Governments will need to burst the crypto bubble
To avoid serious social and political discontent, leading to unrest and ultimately socio-political collapse, authorities will need to burst the bitcoin bubble before its macroeconomic importance becomes much greater. The similarity with bank runs is quite clear. If none of the top ten liquidity providers to Lehman Brothers had withdrawn their funding, in all likelihood no one else would have. If those ten people withdrew their funding, in all likelihood everyone would do the same. Likewise, as the ratio of “illusory wealth to potential income” in the economy increases more and more, the temptation for someone to get off the ship and be the first to use their assets to acquire real resources. gets bigger and bigger.
Indeed, we can consider the reverse of this “illusory wealth to potential income” ratio as the equivalent of a bank’s equity ratio in a period of financial crisis.
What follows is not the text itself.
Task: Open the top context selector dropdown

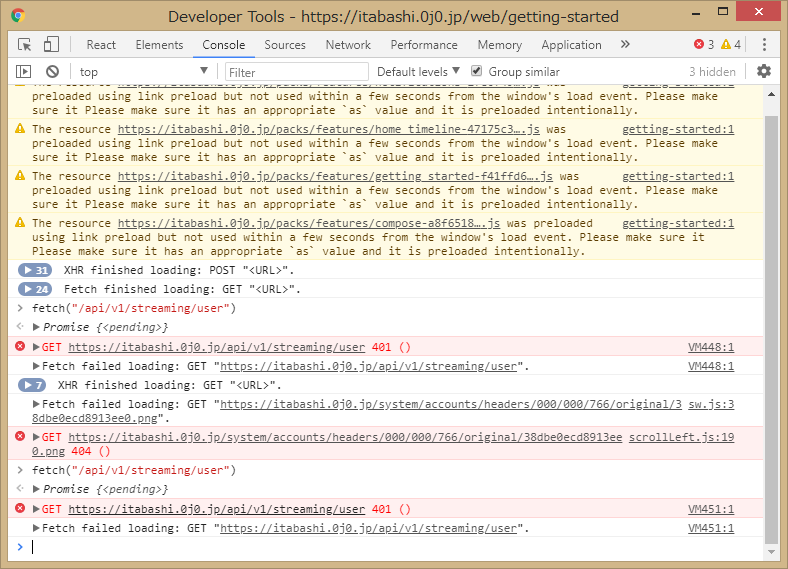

This ratio goes in the wrong direction as the illusory nature of many of the bank’s assets becomes apparent. In turn, the incentive for its debt holders to pull out is growing. It is deeply ironic – and tragic – that as the reaction of central banks and regulators to the financial crisis (which they themselves created) was to insist on higher capital ratios for banks , monetary policies have operated, and continue to operate, to weaken the “capital ratio” of the economy. Unless there is a radical change in the political framework, the likely result will be a devastating economic, financial, social and political crisis far worse than anything that could have been produced by the financial crisis of 2007-2009. Marxists might rejoice at such a prediction. Libertarians should be concerned to prevent it from happening.
The longer central banks wait before taking action to prevent cryptocurrency bubbles from swelling, the harder they will make their job. Bank of England Governor Andrew Bailey has warned bitcoin “investors” that they risk losing all of their money. But if the bubble grows first, its bursting will have significant macroeconomic effects, as spending financed by borrowing against bitcoin’s “wealth” disappears. Worse, devastating losses will be inflicted on speculators, among whom more and more ordinary households will be found. The fact that they have been warned will not prevent potentially seismic reactions.
Central banks and regulators therefore now have an unenviable choice. Presumably, they won’t want to be blamed by crypto “investors” for a burst bubble. Thus, they can hope that it calms down on its own, and then regulate it out of existence. But if the bubble continues to grow, they must grab the nettle and inflict losses now, or face a future scramble to convert crypto holdings into goods and services, which will produce hyperinflation and destroy society.